Prokuratura Okręgowa w Warszawie bada sprawę domniemanego oszustwa ze strony tych posłów PiS, którzy usprawiedliwiając nieobecność na głosowaniach w Sejmie w czerwcu i w lipcu napisali, że nie było ich wtedy w Sejmie - tymczasem opuścili wówczas salę plenarną, bojkotując obrady.

"We wtorek wpłynęło w tej sprawie doniesienie od obywatela, które jest analizowane pod względem wdrożenia postępowania sprawdzającego pod kątem art. 286 Kodeksu karnego" - powiedziała rzeczniczka prokuratury Katarzyna Szeska. Nie podała bliższych szczegółów.

Art. 286 stanowi: "Kto, w celu osiągnięcia korzyści majątkowej, doprowadza inną osobę do niekorzystnego rozporządzenia własnym lub cudzym mieniem za pomocą wprowadzenia jej w błąd (..) podlega karze pozbawienia wolności od 6 miesięcy do lat 8". Postępowanie sprawdzające po miesiącu kończy się wszczęciem formalnego śledztwa lub odmową tego.

Posłowie PiS usprawiedliwiali nieobecność na głosowaniach w trakcie dwóch głośnych bojkotów posiedzeń Sejmu przez klub PiS.

Marszałek Sejmu Bronisław Komorowski zapowiadał, że jeśli komisja etyki uzna, że posłowie PiS, przedstawiając fałszywe zwolnienia z obrad Sejmu 13 czerwca i 11 lipca, chcieli wyłudzić 300 zł, sprawą zajmie się prokuratura. SLD przygotował własne zawiadomienie do prokuratury o możliwości popełnienia przestępstwa poświadczenia nieprawdy.

Chodzi o 27 posłów, którzy zbojkotowali obrady Sejmu

Chodzi o 27 posłów, którzy zbojkotowali obrady Sejmu. Część usprawiedliwiła potem swoją "nieobecność" ważnymi względami, by nie tracić 300 zł diet za uczestnictwo w obradach. Według mediów, posłowie pisali, że byli na pogrzebie w innym mieście, inni podawali opiekę nad dziećmi lub objazd swego okręgu. Część z nich jest jednak na zdjęciach z 11 lipca w Sejmie, gdy PiS po bojkocie zwołał konferencję prasową.

Odpowiedzialny za usprawiedliwianie nieobecności wicemarszałek Jarosław Kalinowski zakwestionował głównie usprawiedliwienia posłów PiS z 13 czerwca oraz 11 lipca.

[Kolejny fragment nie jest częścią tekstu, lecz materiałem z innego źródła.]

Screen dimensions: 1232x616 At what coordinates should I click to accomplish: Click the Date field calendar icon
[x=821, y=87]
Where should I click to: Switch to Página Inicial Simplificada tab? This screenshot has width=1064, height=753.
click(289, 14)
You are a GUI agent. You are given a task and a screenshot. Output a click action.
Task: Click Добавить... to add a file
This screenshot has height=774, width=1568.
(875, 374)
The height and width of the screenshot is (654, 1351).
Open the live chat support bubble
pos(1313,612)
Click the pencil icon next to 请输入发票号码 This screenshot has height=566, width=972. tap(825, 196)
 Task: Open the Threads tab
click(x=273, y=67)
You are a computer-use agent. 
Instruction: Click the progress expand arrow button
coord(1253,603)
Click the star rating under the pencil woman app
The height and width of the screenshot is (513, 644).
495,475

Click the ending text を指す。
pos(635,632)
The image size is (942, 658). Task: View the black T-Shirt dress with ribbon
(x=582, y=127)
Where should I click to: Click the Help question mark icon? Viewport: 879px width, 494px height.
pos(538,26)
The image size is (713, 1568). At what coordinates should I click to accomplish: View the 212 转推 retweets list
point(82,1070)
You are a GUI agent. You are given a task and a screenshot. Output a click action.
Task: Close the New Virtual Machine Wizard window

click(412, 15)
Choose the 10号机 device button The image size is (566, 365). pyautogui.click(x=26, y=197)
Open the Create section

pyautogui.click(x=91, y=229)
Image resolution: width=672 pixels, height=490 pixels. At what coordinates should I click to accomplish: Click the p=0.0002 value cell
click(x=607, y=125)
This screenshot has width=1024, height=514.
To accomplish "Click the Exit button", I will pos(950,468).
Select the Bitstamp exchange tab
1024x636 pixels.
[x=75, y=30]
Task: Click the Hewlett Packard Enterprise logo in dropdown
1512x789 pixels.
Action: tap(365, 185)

13 czerwca podczas burzliwego głosowania nad nowelą ustawy o komercjalizacji i prywatyzacji posłowie PiS opuścili salę obrad, wołając "hańba, hańba". Zarzucali wówczas marszałkowi Sejmu, że nie dopuszcza posłów PiS do zadawania pytań. 11 lipca posłowie PiS opuścili salę obrad po tym, gdy przepadł w głosowaniu wniosek ich klubu o poszerzenie porządku obrad o informację ministra sprawiedliwości na temat wywierania nielegalnego wpływu wobec prokuratorów. Posłowie PiS nie wzięli wtedy także udziału w głosowaniach. Klub zorganizował konferencję prasową na schodach w holu Sejmu, na której obecni byli prawie wszyscy posłowie PiS.

Posłowie PiS zapewniali, że nie mieli zamiaru wyłudzenia pieniędzy. PiS sprawdza usprawiedliwienia dziewięciu swych posłów.